▸ EXERCISE TASKS:
a. Update the patch review from "On Wed, Jan" to "on list lock.", replacing "list lock" with "list mutex".
b. Which function names, written with parentheses, appear in the patch review?
c. In the patch review, when did Mukesh Ojha write the quoted message?

▸ PAGE EXTRACT:
+ + +

Re: [PATCH v2] soc: qcom: pdr: Fix the potential deadlock

From: Bjorn Andersson
Date: Thu Feb 06 2025 - 17:13:35 EST


On Wed, Jan 29, 2025 at 09:25:44PM +0530, Mukesh Ojha wrote:
> When some client process A call pdr_add_lookup() to add the look up for
> the service and does schedule locator work, later a process B got a new
> server packet indicating locator is up and call pdr_locator_new_server()
> which eventually sets pdr->locator_init_complete to true which process A
> sees and takes list lock and queries domain list but it will timeout due
> to deadlock as the response will queued to the same qmi->wq and it is
> ordered workqueue and process B is not able to complete new server
> request work due to deadlock on list lock.
>
> Process A Process B
>
> process_scheduled_works()

+ + +

▸ GIVEN INFORMATION:
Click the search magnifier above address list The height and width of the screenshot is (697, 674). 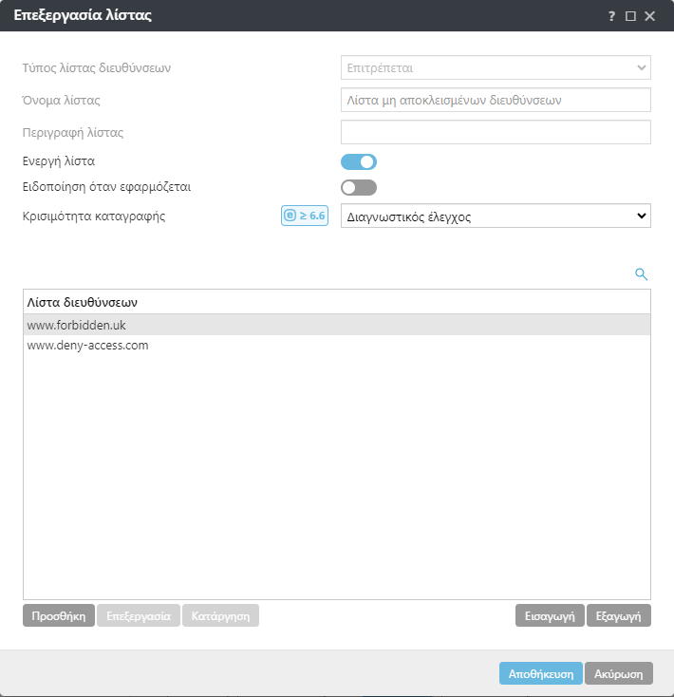[641, 274]
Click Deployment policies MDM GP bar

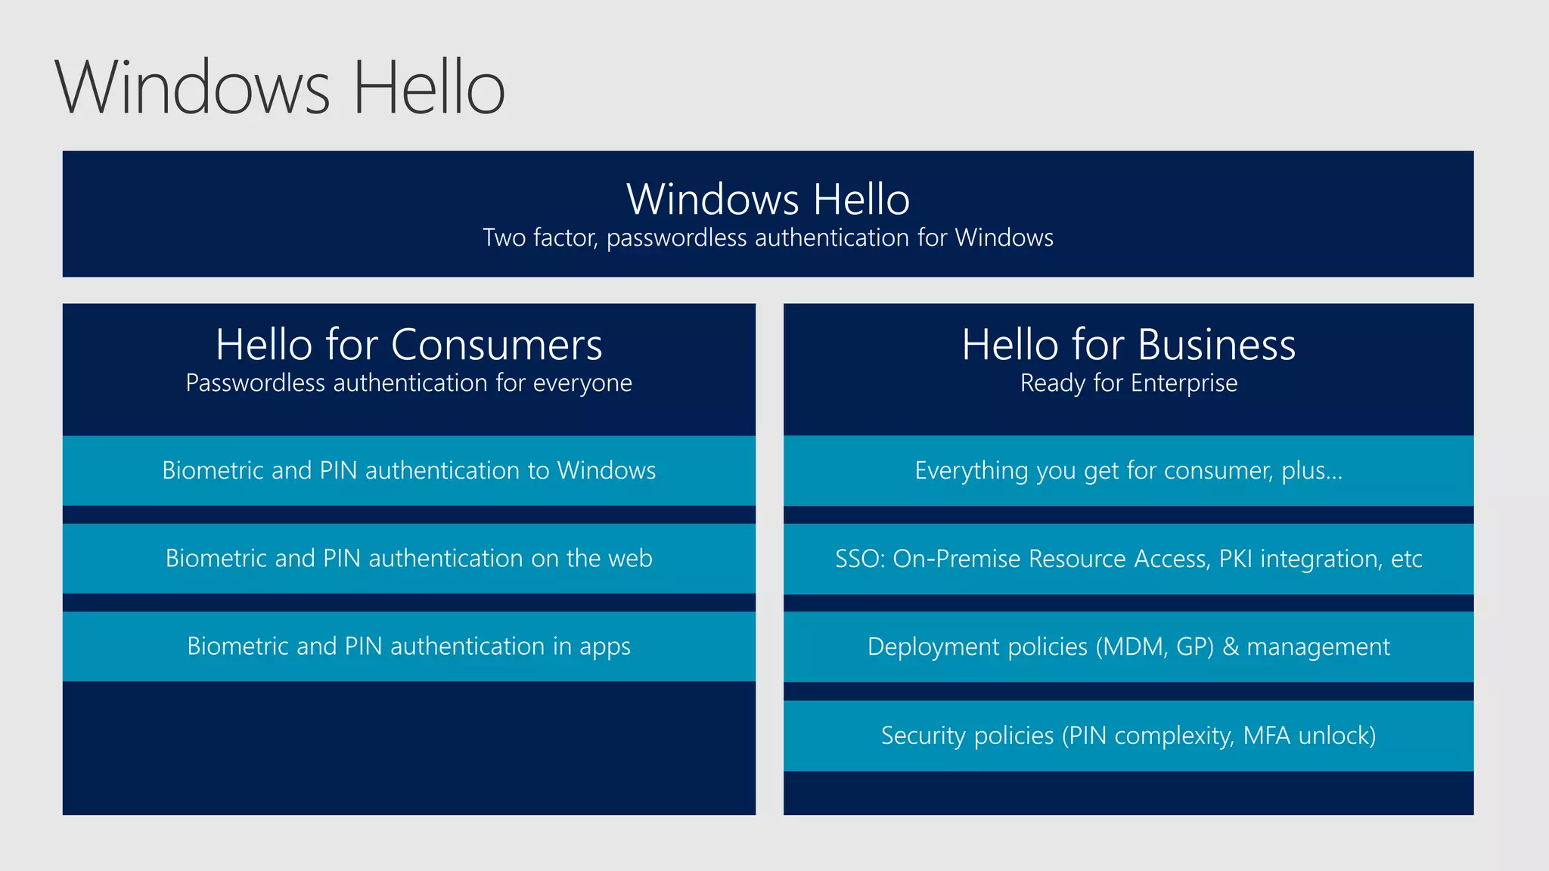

+ + +

▸ THE REPLIES:
a.
On Wed, Jan 29, 2025 at 09:25:44PM +0530, Mukesh Ojha wrote:
> When some client process A call pdr_add_lookup() to add the look up for
> the service and does schedule locator work, later a process B got a new
> server packet indicating locator is up and call pdr_locator_new_server()
> which eventually sets pdr->locator_init_complete to true which process A
> sees and takes list mutex and queries domain list but it will timeout due
> to deadlock as the response will queued to the same qmi->wq and it is
> ordered workqueue and process B is not able to complete new server
> request work due to deadlock on list mutex.

b. pdr_add_lookup(), pdr_locator_new_server(), process_scheduled_works()

c. Wed, Jan 29, 2025 at 09:25:44PM +0530